Please copy out every line in the records below that includes the word "target".

BEGIN PROVIDED ENTRIES

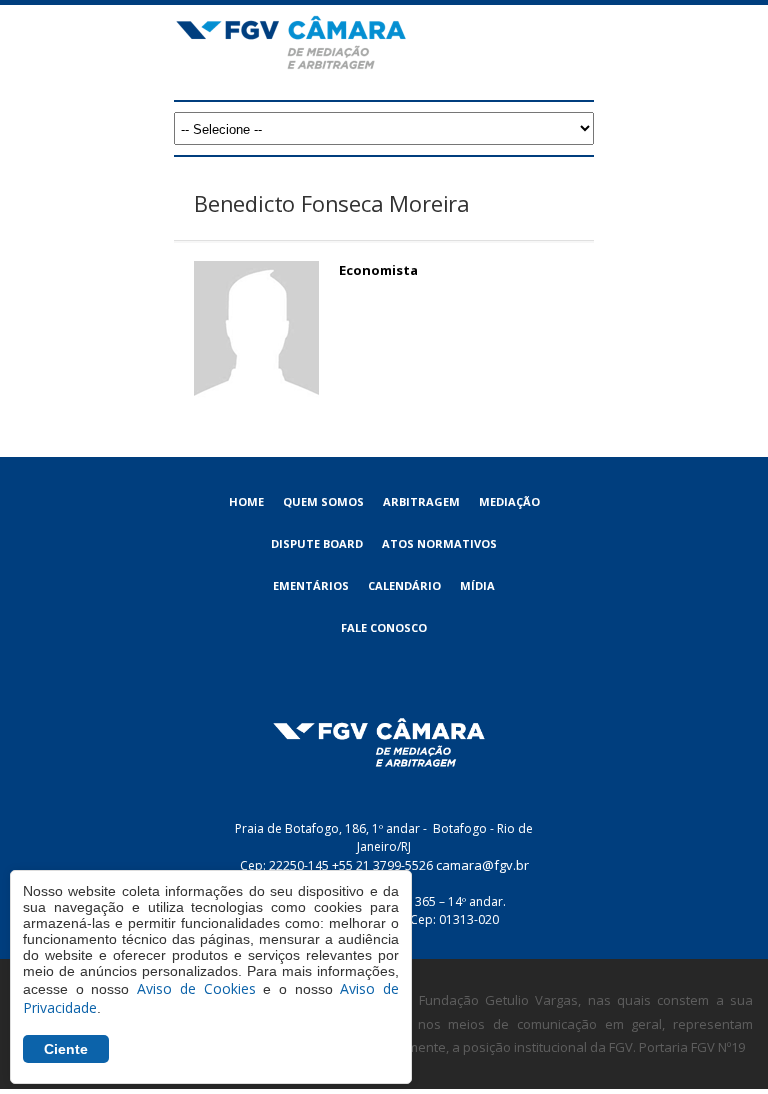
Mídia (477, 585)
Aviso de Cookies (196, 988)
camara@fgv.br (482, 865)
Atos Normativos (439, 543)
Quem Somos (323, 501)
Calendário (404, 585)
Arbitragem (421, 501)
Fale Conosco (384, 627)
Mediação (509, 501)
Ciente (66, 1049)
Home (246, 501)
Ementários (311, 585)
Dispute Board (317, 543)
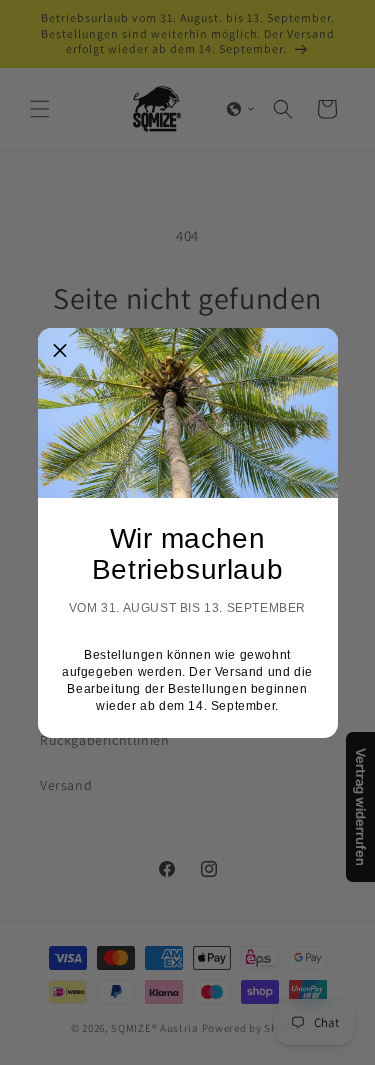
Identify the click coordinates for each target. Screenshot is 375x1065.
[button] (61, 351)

END PROVIDED ENTRIES
BEGIN PROVIDED ENTRIES

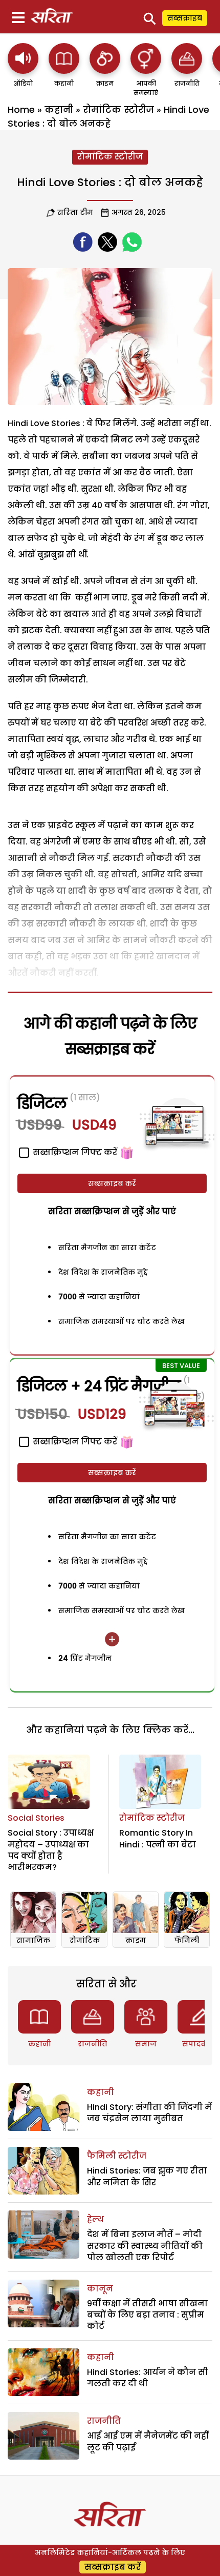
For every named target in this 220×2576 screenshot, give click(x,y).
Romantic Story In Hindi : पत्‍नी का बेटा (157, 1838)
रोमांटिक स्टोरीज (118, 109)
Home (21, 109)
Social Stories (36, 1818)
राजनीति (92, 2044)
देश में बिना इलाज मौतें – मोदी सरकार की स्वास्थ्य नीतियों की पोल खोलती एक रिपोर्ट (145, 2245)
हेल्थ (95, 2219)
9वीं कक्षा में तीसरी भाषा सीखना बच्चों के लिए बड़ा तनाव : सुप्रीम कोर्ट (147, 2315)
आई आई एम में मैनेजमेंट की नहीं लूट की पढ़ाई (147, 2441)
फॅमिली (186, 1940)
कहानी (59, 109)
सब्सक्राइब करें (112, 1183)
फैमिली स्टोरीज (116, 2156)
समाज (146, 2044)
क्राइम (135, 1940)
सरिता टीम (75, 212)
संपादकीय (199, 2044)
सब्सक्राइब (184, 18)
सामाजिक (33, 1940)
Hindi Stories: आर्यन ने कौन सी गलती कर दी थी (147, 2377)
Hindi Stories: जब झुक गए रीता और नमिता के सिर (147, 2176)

END PROVIDED ENTRIES

> [SOLUTION BELOW]
Identify the click coordinates for each target. Screenshot is 375x1065.
For every named target in this 220×2576 screenshot, give click(x,y).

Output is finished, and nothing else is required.